When it comes to investing, doctors are notoriously active traders. Who among you doesn't know a day-trading radiologist or an orthopedic surgeon who speculates in farmland?
John Kidwell, a Dallas dentist, was no different.
By his own account, he fumbled around with various brokers and financial advisers over the years. There were limited partnerships. There were oil and gas deals. When the tech bubble burst at the end of the '90s, he lost half of his savings.
"It seemed like everybody but me made money," said Kidwell, 65, referring to the advisers he paid along the way. After the 2008 financial crisis, he quit working with investment managers altogether, but didn't love the idea of a completely do-it-yourself role.
If the new realities of physician compensation and the old ways of dealing with investment advisers and brokers have left you nervous about having enough for a comfortable future, it might be time to look for a new path.
First, some good news: Just as online trading and discount brokerages cut transaction fees more than a decade ago, costs for broader portfolio and financial planning advice are dropping, even as regulators beef up the standard of care many advisers must take with customers. And there are more options than ever for choosing the way you want to interact with an adviser, whether that's over filet mignon at the hottest restaurant in town or in your bunny slippers at 4 a.m.
The challenge is finding the right type of advice while staying aware of whatever caveats come with your choice.
A TECH TEAMMATE
Today, Kidwell's financial advice team includes an accountant who specializes in private practice issues, an investment adviser who recommends exchange-traded funds and index mutual funds with rock-bottom expenses in his IRA, and a so-called robo-adviser, Betterment, for managing his taxable savings account.
Digital investment managers — from independents like Wealthfront and Betterment to industry mainstays Charles Schwab and Vanguard — hold a portfolio of mutual funds or exchange-traded funds, rebalance it automatically without involving you, and typically charge much less than the standard industry practice of 1 percent of assets under management, plus investment costs for a face-to-face adviser. Wealthfront charges 0.25 percent of assets per year, and Betterment comes in at 0.15 percent for accounts above $100,000.
Schwab has a digital platform that charges no advisory fees at all, though the company makes money on customers' cash and underlying investments.
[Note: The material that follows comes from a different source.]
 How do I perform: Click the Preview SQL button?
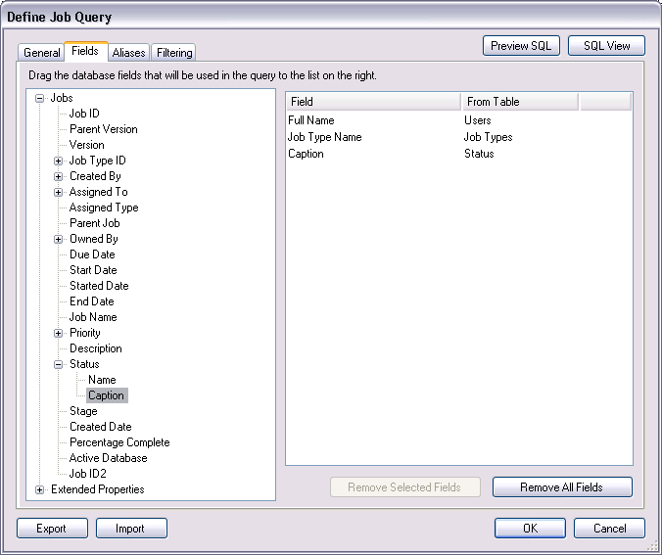tap(521, 46)
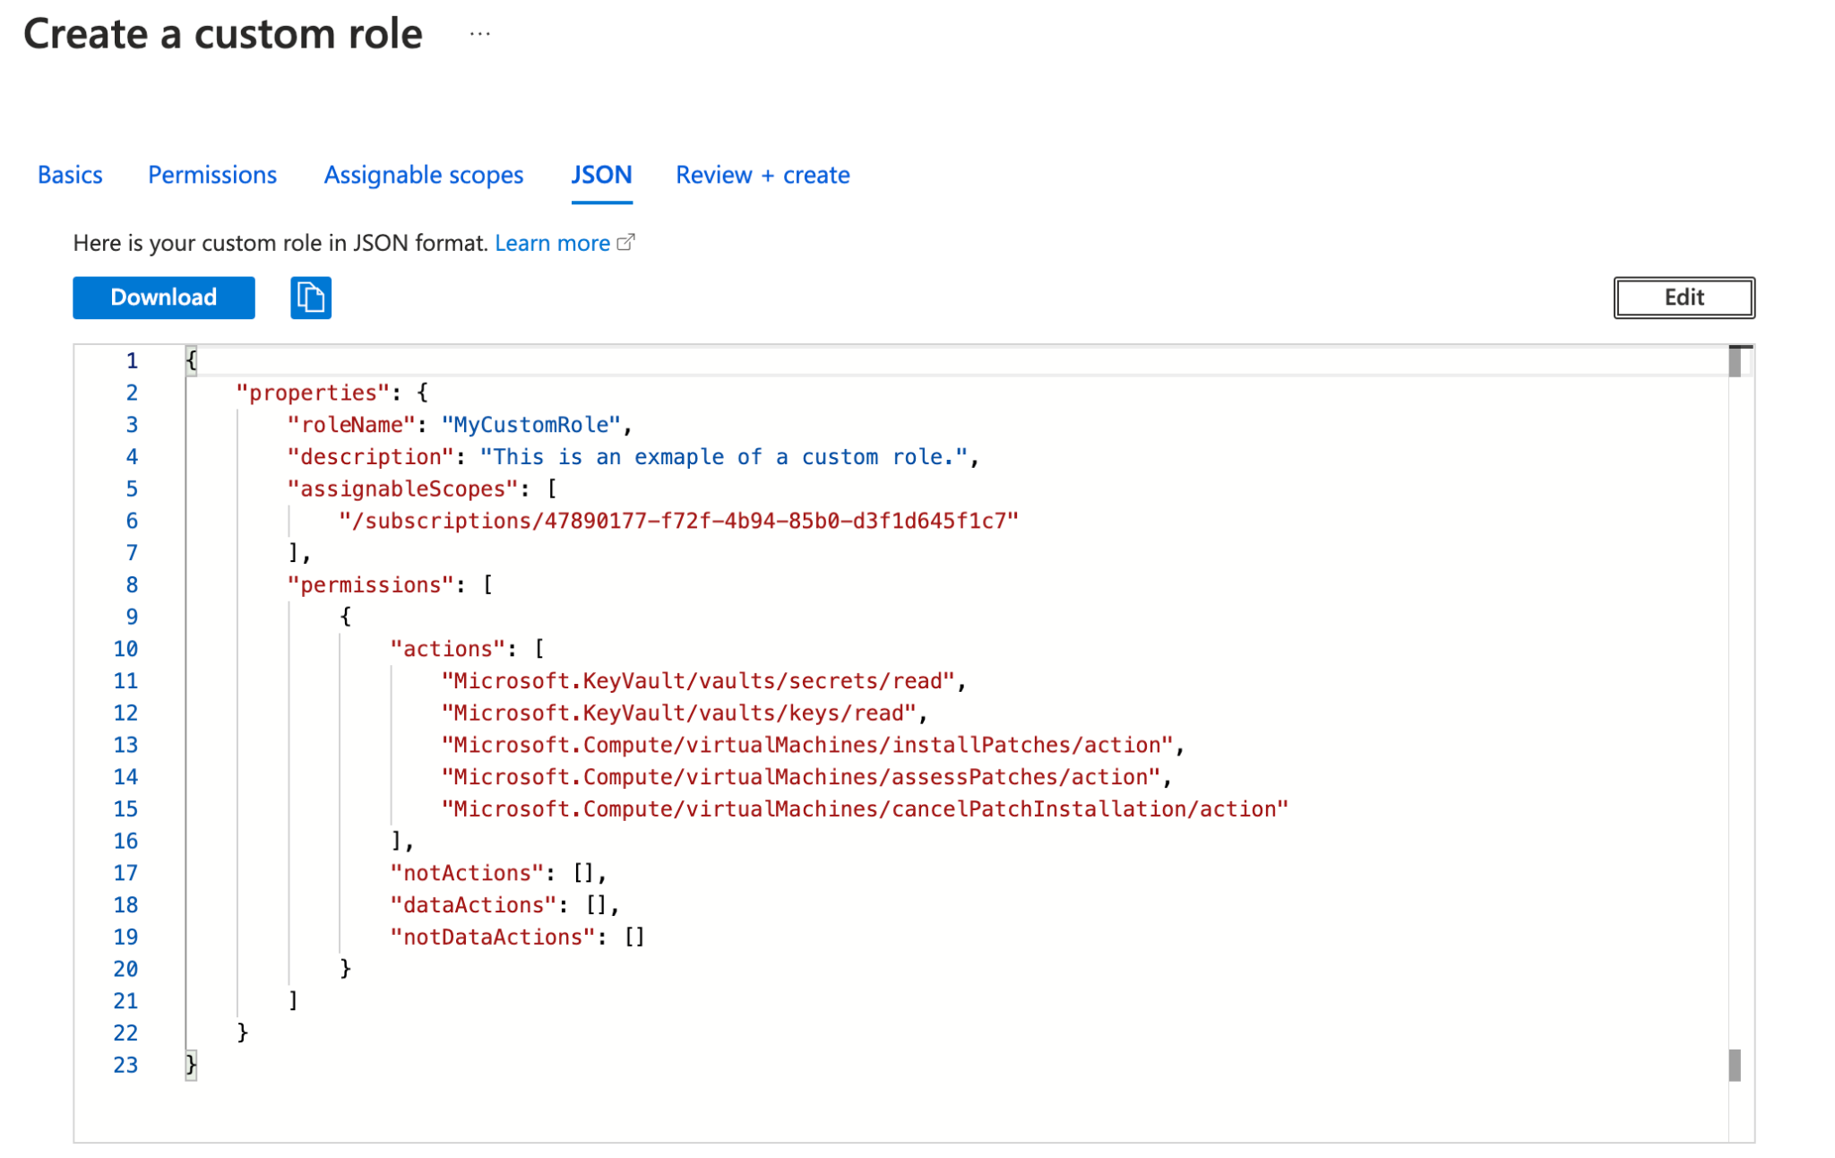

Vanguard and other services, including Personal Capital, mix in live advisers, typically via phone.
Mainly targeted to younger investors with modest assets, the digital investment world is beginning to branch into higher net worth and older customers.
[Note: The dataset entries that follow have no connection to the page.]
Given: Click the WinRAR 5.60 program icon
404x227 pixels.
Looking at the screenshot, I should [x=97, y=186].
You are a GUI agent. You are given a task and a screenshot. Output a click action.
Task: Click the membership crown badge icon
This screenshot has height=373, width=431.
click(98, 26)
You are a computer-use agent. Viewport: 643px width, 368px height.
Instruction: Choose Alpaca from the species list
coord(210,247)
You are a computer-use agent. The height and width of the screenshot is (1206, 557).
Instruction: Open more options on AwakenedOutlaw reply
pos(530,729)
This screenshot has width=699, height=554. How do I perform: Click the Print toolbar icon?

Betterment, for example, which says a significant number of its customer base is 50-plus years old, offers a draw-down strategy for retirement income as part of its service.
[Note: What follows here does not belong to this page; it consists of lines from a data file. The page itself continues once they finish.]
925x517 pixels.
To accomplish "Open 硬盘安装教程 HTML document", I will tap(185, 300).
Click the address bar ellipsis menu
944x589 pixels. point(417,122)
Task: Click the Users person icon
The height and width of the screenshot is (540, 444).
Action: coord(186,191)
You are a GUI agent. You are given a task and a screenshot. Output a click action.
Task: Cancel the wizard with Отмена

Kidwell happened to be the childhood dentist of Jon Stein, Betterment's founder, and chatted up the startup entrepreneur about the service before signing on.
"I've had [live advisers] who held my hand before, and they panicked, too in market downturns," Kidwell said. "What appealed to me was being able to pick the risk I wanted to take and then not think about it very often."
Robos don't pump and dump stocks, trade rapidly to run up commissions or, go on vacation just when you wanted to talk about your plan.